In terms of percentage of electrical input converted to visible light the best I've heard of so far are the EZBright blue dice made by Cree. The best bins produce 30 to 33 mW of 460 nm blue light from a typical power input of 64 mW, making them 47% to 52% efficient. Note however that since the eye is relatively insensitive to blue light these only have a visual efficiency of about 30 lumens per watt. The best production white LEDs produce around 80 to 85 lm/W but in terms of conversion efficiency this is only around 25%. This is true of both the small, low power 5mm ones and the higher powered ones like the Cree XR-E. Nichia is supposed to start selling a 5mm white LED of 100 lm/W efficiency around now but I haven't heard of it so far. Next year both Cree and Seoul Semiconductor will be selling 100 lm/W white power LEDs. I have heard of some infrared LEDs which convert about 60% of the input power to light. Of course, the light produced by these can't be seen by human eyes.

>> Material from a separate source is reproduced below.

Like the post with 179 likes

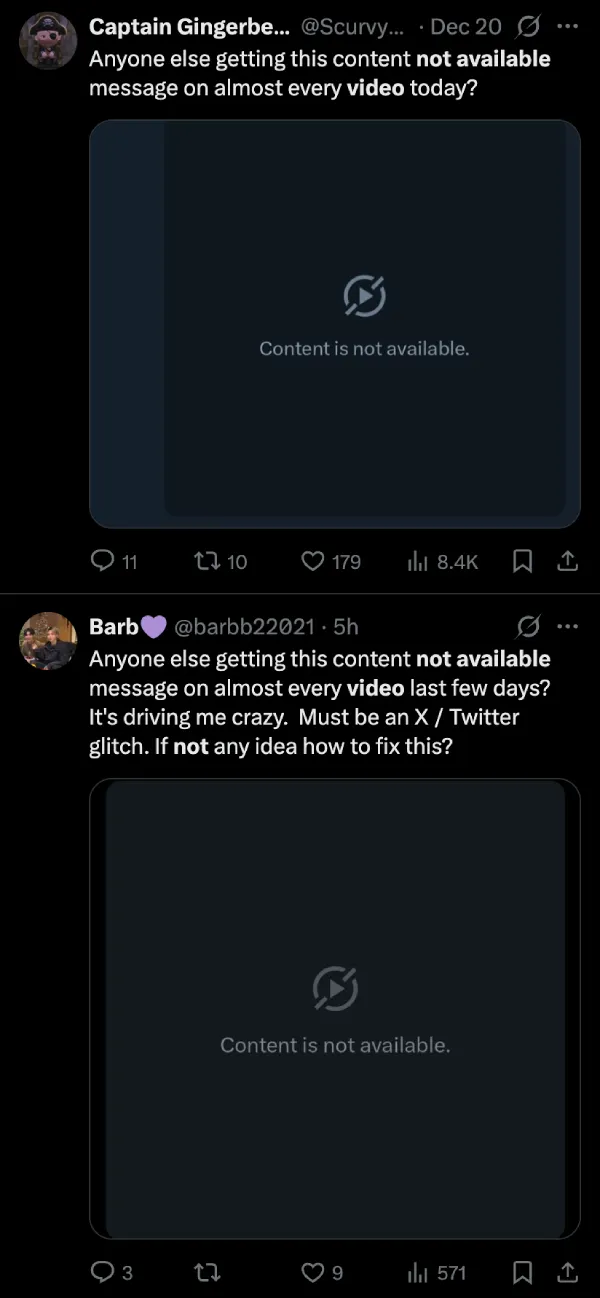tap(331, 562)
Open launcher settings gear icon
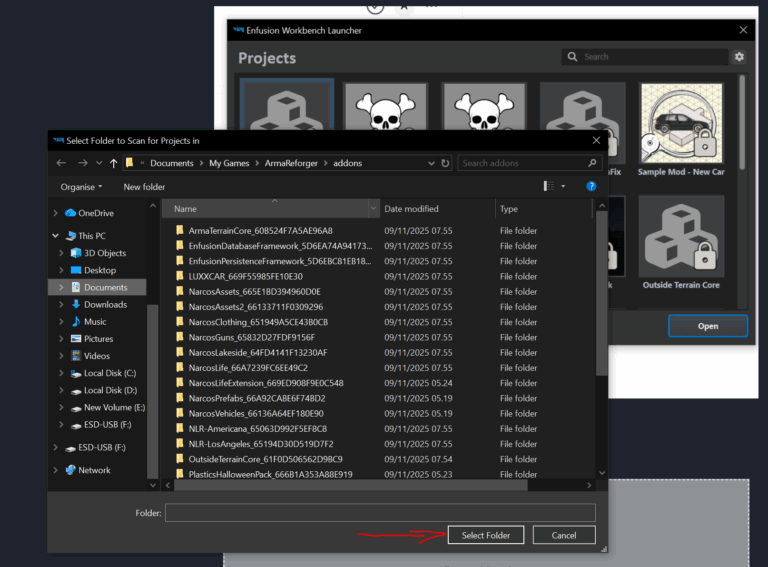The height and width of the screenshot is (567, 768). [739, 57]
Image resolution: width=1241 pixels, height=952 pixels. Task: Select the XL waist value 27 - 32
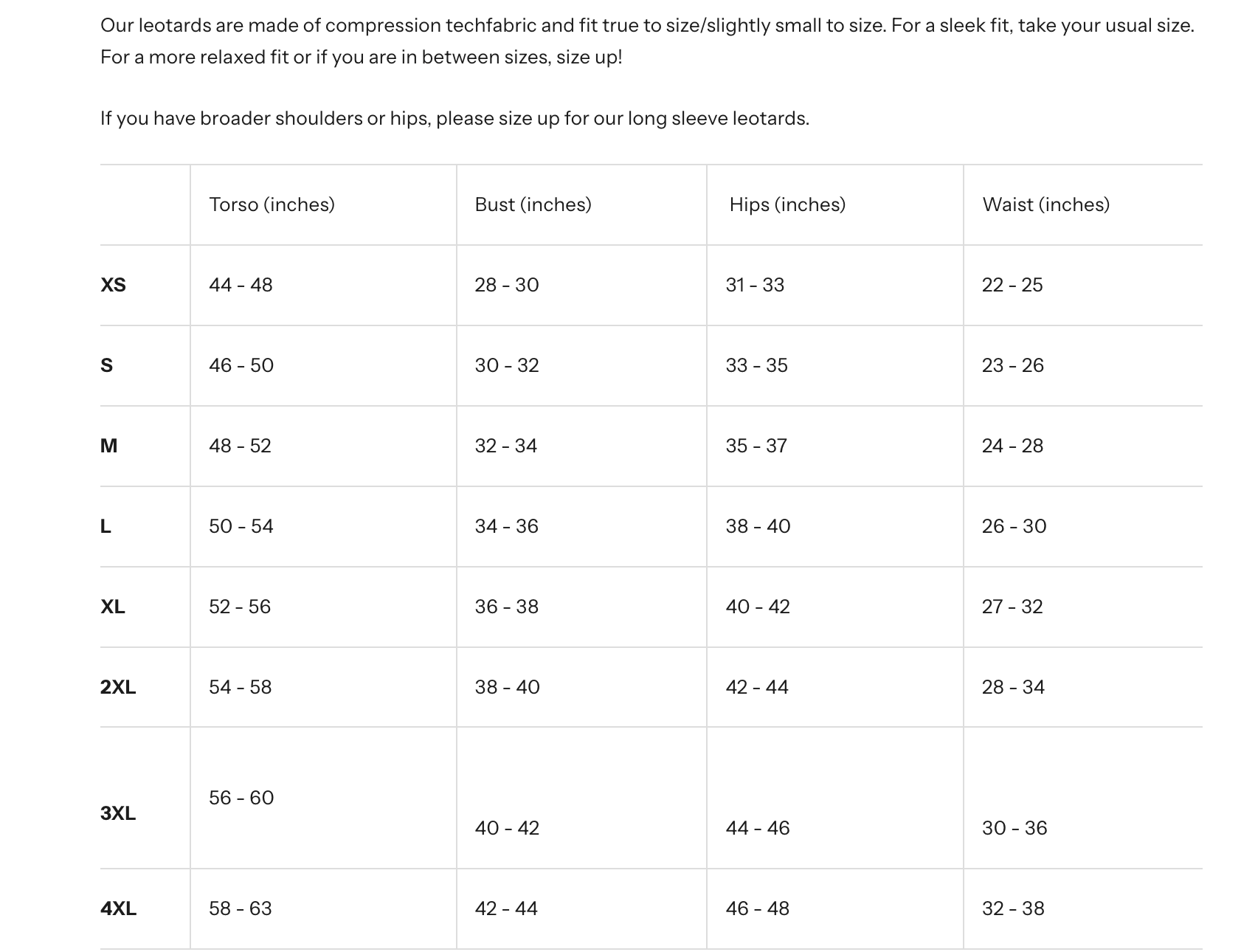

In terms of raw conversion efficiency the approximate best numbers I've seen so far by color are as follows:
blue: 52%
true green: 14%
red-orange: 25%
red: 40%
yellow green: 5% (?)
infrared: 60%
white (blue plus YAG phosphor): 40% (this is the 131 lm/W sample made by Cree)
I've heard of infrared semiconductor lasers which have gotten around 70% efficiency at room temperature and as high as 85% when cooled to cryogenic temperatures. While these numbers are indicative of what may happen with visible LEDs I suspect it will be some time, if ever, before LEDs reach 90% efficiency. It is theoretically possible, though.